Looking back on Disney’s new western revival The Lone Ranger, I’m still under the firm belief that the movie could have just as easily been called Trains, Manes and More Trains, as most of the proceedings either takes place upon a trusty steed or the booming steel of the railroad.
In fact, the latest collaboration between megastar Johnny Depp and Pirates of the Caribbean 1-3/Rango director Gore Verbinski is a chugging locomotive of a movie – one that keeps up an effortlessly extravagant, businesslike pace.
The latest update on the masked avenger is almost “Pirates goes West”, hitting the same tonal marks of the monstrous at-sea franchise. We get plenty of high-stakes actions sequences, vile villains, playful banter between supporting players and stellar acting from Mr. Depp. But, The Lone Ranger might just weave a better yarn than the three Pirates films combined.

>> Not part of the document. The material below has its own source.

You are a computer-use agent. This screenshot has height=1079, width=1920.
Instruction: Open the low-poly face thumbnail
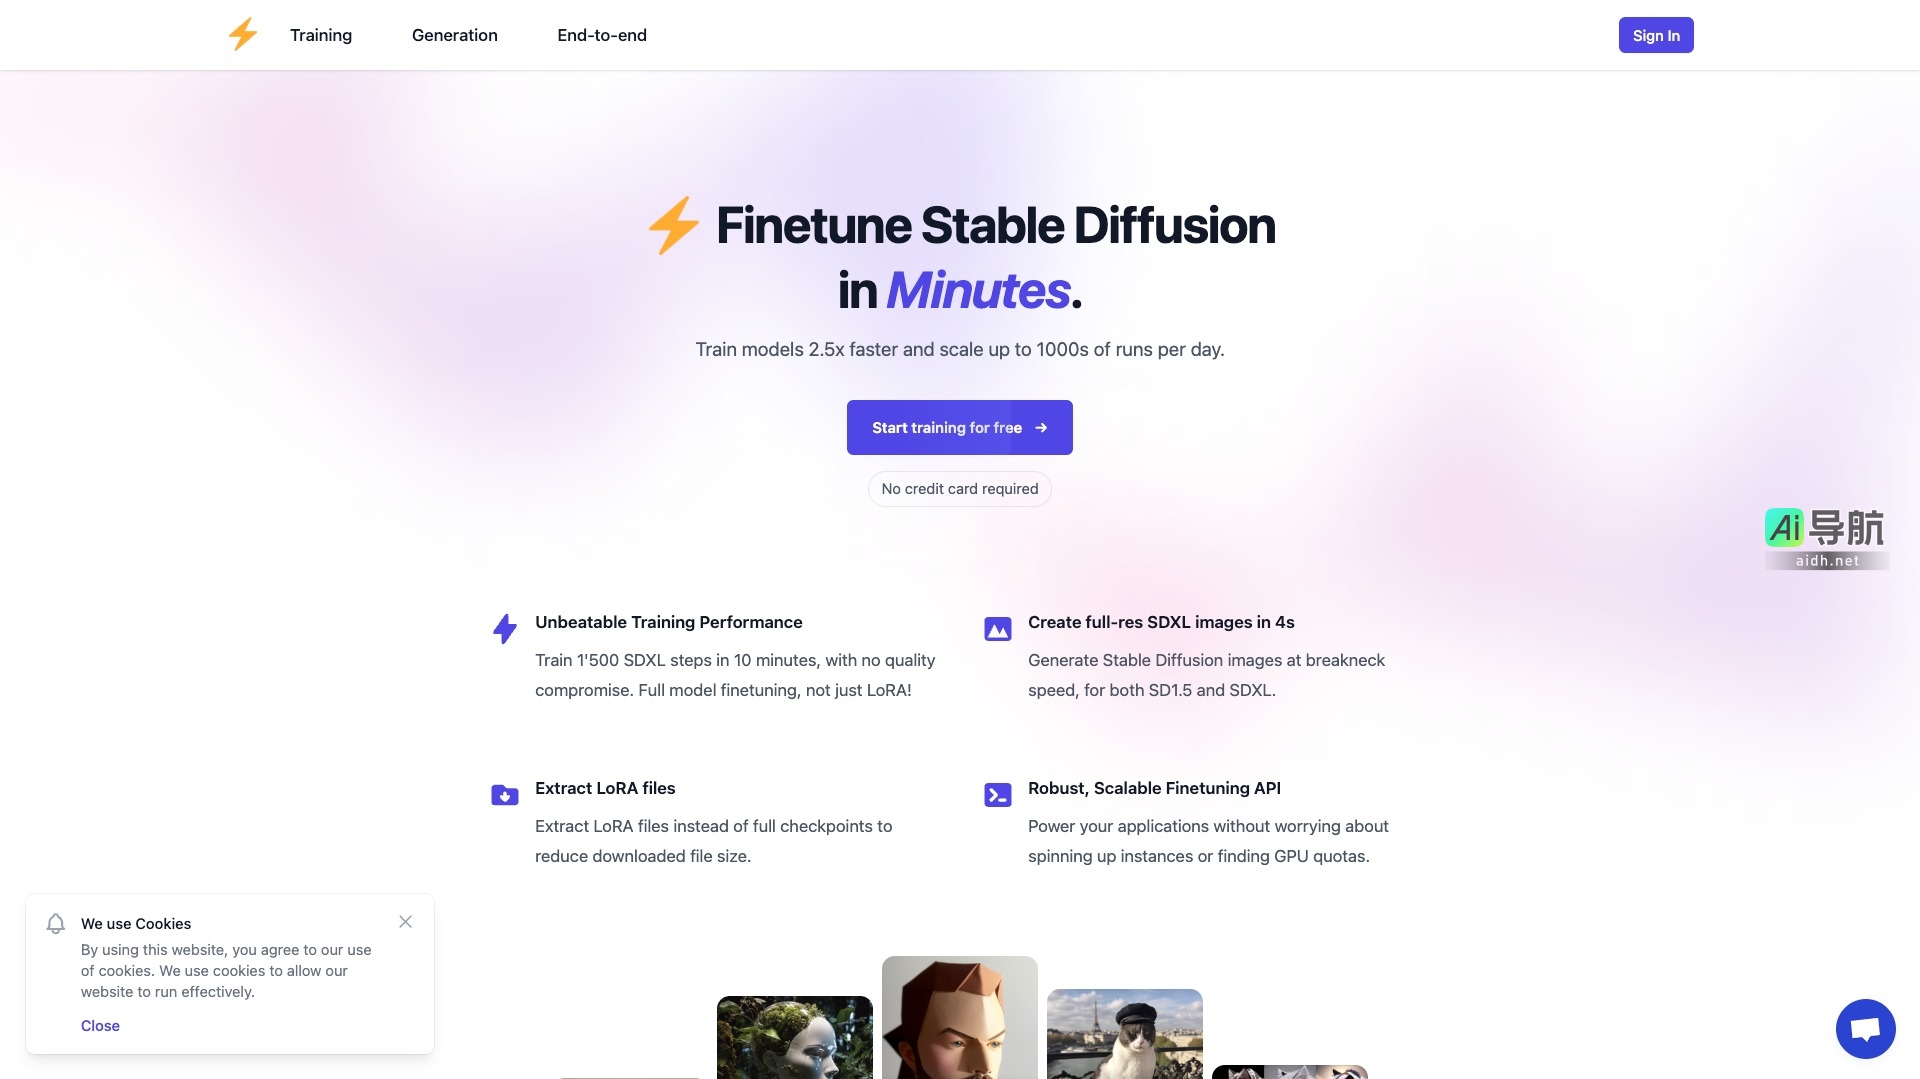pyautogui.click(x=960, y=1017)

Story-wise, John Reid (the wide-eyed Armie Hammer), the goody two shoes district attorney, rides into town upon the budding railway system to visit his brother Dan and family when the train is ambushed by a wretched gang of outlaws looking to free their leader (William Fichtner’s slack-jawed smile Butch Cavendish). During the jaunt, John meets Tonto (Depp), a Native American who is in the same prison car as Butch. Tonto helps John fend off the bad guys, but makes haste as soon as the train derails in stunning fashion.
Inspired by his love of justice, John joins up with his brother’s posse to track down Cavendish once and for all and bring him to justice. After a ruthless betrayal, John and company are murdered by the Cavendish gang.
But, as fate would have it, the feistily driven Tonto is searching for an invincible spirit walker. After a wily white horse believed to have special powers signals John’s makeshift grave as one that holds a supernatural being, Tonto brings back our hero from the brink. As fate would also have it, Tonto has a personal vendetta against Butch for past crimes. With a common enemy in sight, John (now sporting a trademark mask and hat) and Tonto team up to exact justice upon Cavendish, embarking on an expertly crafted journey that rarely makes an unscheduled stop.
Verbinski already dipped his toes into the western genre with Rango, one of the finer animated movies of the past decade, and here, he doubles genre success. Much of The Lone Ranger gets by with stalwart western conventionalities. The good guys are good, the bad guys are bad and the horse chases are a plenty. Even if The Lone Ranger borrows a few downs from the Pirates playbook, this self-assured adaptation has the spirit of a true western – an aura that helps set a perfect stage for the story.
Scripters Justin Haythe, Ted Elliott and Terry Rossio (the latter two were regulars on the Pirates movies, in case you were wondering) deserve high praise for wrangling together such an intricate story in a big set-piece driven movie like The Lone Ranger. The storytelling feels unusually epic, saddling both Dan and Tonto’s stories with hitting emotional hooks that tie together with the plot in ways I didn’t expect. I appreciated the quality of the narrative, melding beautifully the spectacle with the beating heart of the story.
Depp wisely plays Tonto with understated prowess. Unlike the rightly-flashy Captain Jack Sparrow, Tonto’s a man of few words. Depp has fun with the character, giving him fun little character beats that keep The Lone Ranger primarily concerned with its title character. Hammer looks like he’s having the time of his life with Dan. Fichtner might be the film’s secret weapon, giving Butch a snake-in-the-grass feel that keeps him constantly menacing. Tom Wilkinson also shows up with good notices as the regal Latham Cole, a major player in the success of the railway, as does Ruth Wilson as Dan’s widow Rebecca.
And what about that finale? The last 20 minutes of this movie might be the best use of the railway system since, well, it was first used to transport people across the country. It gives the phrase “nonstop train action sequence” a whole new meaning, for sure.
A small bane comes from the slightly-indulgent run-time. While I greatly commend the storytelling, I feel that a few minutes could be shaved off the final product. The Pirates movies always clocked in way ahead of what was necessary, so I suppose that that trait also carried over with this one as well.
Despite the slightly-bloated runtime, I found the The Lone Ranger to be immensely rewarding. If you choose to hop aboard, I guarantee you’ll be in for quite the ride.